→ **WORK TO BE COMPLETED**
Return exactly the span of lines in the following data that opens with the line containing "Product Review (307, 1605)" and closes with the line containing "Remembering Mondays (345, 1614)". Include nothing else.

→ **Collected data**
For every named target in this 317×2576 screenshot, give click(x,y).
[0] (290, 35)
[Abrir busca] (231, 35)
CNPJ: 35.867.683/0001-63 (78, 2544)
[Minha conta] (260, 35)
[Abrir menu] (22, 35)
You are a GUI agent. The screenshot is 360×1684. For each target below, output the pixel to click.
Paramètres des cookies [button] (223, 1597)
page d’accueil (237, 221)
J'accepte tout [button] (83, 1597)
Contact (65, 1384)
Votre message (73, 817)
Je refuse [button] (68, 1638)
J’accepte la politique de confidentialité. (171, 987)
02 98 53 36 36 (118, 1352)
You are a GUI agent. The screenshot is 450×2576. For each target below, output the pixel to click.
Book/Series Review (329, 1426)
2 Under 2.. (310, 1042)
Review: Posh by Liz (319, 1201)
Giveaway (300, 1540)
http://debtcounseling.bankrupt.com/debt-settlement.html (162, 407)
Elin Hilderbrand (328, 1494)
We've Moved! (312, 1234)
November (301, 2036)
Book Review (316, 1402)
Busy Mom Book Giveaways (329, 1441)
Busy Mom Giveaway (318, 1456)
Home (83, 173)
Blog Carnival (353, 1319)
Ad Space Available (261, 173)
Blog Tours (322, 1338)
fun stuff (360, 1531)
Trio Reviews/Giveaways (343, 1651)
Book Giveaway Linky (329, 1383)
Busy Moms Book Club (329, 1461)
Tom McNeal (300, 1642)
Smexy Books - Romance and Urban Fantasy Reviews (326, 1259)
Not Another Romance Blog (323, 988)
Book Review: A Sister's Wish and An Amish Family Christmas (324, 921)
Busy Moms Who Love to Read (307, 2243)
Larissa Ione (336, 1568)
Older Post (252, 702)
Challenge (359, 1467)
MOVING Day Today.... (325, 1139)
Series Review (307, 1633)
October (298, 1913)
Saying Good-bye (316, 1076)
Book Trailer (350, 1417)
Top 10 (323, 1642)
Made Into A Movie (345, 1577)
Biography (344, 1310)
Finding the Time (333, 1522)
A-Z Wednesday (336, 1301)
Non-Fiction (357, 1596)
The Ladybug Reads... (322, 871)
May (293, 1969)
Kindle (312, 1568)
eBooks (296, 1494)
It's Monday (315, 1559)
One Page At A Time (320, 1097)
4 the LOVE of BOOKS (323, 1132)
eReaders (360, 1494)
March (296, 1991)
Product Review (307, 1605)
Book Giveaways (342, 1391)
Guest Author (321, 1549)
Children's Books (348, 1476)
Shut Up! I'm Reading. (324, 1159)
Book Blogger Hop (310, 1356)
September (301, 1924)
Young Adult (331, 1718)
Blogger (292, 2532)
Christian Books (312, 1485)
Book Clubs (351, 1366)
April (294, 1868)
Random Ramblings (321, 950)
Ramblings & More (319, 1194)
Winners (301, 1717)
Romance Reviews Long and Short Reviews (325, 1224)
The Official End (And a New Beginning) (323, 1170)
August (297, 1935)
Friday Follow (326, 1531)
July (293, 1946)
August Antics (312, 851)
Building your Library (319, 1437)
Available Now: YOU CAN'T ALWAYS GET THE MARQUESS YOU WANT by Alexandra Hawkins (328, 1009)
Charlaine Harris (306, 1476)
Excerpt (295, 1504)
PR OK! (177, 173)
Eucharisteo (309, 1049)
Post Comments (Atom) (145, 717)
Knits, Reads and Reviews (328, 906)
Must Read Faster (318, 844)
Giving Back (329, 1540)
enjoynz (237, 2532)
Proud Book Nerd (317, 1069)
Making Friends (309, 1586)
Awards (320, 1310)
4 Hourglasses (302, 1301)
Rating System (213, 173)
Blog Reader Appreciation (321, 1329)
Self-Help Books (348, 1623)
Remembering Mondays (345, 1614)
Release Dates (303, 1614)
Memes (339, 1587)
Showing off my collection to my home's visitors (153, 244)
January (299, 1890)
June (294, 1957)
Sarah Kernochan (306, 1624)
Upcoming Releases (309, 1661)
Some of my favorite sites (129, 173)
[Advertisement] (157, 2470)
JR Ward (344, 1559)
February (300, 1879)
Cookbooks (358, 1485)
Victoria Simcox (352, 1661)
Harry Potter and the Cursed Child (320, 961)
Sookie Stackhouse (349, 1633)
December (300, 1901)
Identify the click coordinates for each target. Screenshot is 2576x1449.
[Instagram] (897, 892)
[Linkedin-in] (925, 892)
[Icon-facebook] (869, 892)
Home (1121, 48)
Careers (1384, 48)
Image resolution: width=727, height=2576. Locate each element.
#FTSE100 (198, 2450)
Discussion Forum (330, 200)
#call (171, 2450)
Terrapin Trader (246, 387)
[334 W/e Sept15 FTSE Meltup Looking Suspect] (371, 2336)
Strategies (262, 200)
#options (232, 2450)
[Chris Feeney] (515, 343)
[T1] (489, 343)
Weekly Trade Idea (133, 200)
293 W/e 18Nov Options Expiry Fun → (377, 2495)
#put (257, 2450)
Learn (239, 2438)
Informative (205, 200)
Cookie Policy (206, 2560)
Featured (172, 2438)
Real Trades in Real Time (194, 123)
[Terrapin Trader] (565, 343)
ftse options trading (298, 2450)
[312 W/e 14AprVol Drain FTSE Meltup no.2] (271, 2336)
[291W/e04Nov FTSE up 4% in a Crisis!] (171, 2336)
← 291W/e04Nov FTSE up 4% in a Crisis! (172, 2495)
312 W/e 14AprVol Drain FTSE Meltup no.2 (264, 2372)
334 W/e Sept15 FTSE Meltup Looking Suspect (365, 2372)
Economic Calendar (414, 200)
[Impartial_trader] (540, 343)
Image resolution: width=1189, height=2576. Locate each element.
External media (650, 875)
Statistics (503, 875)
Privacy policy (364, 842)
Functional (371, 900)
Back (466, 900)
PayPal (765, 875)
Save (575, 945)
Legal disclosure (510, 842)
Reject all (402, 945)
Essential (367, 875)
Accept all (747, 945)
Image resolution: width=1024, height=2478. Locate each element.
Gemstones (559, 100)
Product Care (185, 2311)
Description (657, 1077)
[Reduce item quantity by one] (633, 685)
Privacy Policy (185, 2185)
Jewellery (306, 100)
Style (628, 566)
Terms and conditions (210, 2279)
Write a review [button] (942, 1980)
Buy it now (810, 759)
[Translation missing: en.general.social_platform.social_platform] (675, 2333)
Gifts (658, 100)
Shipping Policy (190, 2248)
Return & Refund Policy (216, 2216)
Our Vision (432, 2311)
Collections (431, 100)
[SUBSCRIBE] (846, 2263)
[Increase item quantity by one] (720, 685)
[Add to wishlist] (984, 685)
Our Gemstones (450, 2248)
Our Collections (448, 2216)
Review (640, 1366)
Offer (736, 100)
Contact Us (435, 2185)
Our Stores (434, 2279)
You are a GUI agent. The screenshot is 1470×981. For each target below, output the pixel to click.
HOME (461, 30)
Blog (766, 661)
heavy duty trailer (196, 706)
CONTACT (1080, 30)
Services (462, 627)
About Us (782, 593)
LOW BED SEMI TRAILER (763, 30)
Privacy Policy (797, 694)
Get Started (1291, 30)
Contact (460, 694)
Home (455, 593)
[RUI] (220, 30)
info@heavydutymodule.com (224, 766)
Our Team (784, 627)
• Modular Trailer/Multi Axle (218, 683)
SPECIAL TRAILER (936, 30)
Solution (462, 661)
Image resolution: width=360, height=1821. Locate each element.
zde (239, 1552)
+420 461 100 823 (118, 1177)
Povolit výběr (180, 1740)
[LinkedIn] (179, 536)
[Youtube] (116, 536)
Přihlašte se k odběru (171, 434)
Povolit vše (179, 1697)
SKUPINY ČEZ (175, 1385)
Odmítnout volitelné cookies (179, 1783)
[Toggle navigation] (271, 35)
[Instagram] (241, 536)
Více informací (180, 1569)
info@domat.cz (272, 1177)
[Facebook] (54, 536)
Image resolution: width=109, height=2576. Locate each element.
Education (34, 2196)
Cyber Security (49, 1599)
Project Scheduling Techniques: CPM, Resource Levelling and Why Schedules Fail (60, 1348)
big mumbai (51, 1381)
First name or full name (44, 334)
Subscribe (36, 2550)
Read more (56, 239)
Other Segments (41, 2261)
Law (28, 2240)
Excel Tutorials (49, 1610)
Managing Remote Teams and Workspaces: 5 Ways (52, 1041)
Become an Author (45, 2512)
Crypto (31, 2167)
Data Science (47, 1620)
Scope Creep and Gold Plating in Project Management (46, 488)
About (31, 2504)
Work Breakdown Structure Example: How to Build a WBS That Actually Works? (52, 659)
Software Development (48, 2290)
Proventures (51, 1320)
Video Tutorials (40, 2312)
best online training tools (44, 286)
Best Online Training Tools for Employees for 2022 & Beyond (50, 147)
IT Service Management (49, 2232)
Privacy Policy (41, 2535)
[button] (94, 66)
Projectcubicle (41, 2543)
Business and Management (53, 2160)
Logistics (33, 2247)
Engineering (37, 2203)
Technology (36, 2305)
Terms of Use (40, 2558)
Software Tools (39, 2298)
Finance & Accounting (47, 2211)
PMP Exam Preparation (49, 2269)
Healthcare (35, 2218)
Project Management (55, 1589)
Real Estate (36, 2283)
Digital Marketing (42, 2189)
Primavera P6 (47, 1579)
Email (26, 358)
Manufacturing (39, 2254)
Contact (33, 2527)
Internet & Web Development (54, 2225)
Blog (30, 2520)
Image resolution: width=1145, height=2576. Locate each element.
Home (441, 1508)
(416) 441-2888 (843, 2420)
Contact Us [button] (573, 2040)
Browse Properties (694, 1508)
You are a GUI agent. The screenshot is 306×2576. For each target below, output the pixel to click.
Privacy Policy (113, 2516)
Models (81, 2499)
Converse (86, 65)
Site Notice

→ **EXERCISE RESPONSE**
Product Review (307, 1605)
Book Giveaways (342, 1391)
Guest Author (321, 1549)
Children's Books (348, 1476)
Shut Up! I'm Reading. (324, 1159)
Book Blogger Hop (310, 1356)
September (301, 1924)
Young Adult (331, 1718)
Blogger (292, 2532)
Christian Books (312, 1485)
Book Clubs (351, 1366)
April (294, 1868)
Random Ramblings (321, 950)
Ramblings & More (319, 1194)
Winners (301, 1717)
Romance Reviews Long and Short Reviews (325, 1224)
The Official End (And a New Beginning) (323, 1170)
August (297, 1935)
Friday Follow (326, 1531)
July (293, 1946)
August Antics (312, 851)
Building your Library (319, 1437)
Available Now: YOU CAN'T ALWAYS GET THE MARQUESS YOU WANT by Alexandra Hawkins (328, 1009)
Charlaine Harris (306, 1476)
Excerpt (295, 1504)
PR OK! (177, 173)
Eucharisteo (309, 1049)
Post Comments (Atom) (145, 717)
Knits, Reads and Reviews (328, 906)
Must Read Faster (318, 844)
Giving Back (329, 1540)
enjoynz (237, 2532)
Proud Book Nerd (317, 1069)
Making Friends (309, 1586)
Awards (320, 1310)
4 Hourglasses (302, 1301)
Rating System (213, 173)
Blog Reader Appreciation (321, 1329)
Self-Help Books (348, 1623)
Remembering Mondays (345, 1614)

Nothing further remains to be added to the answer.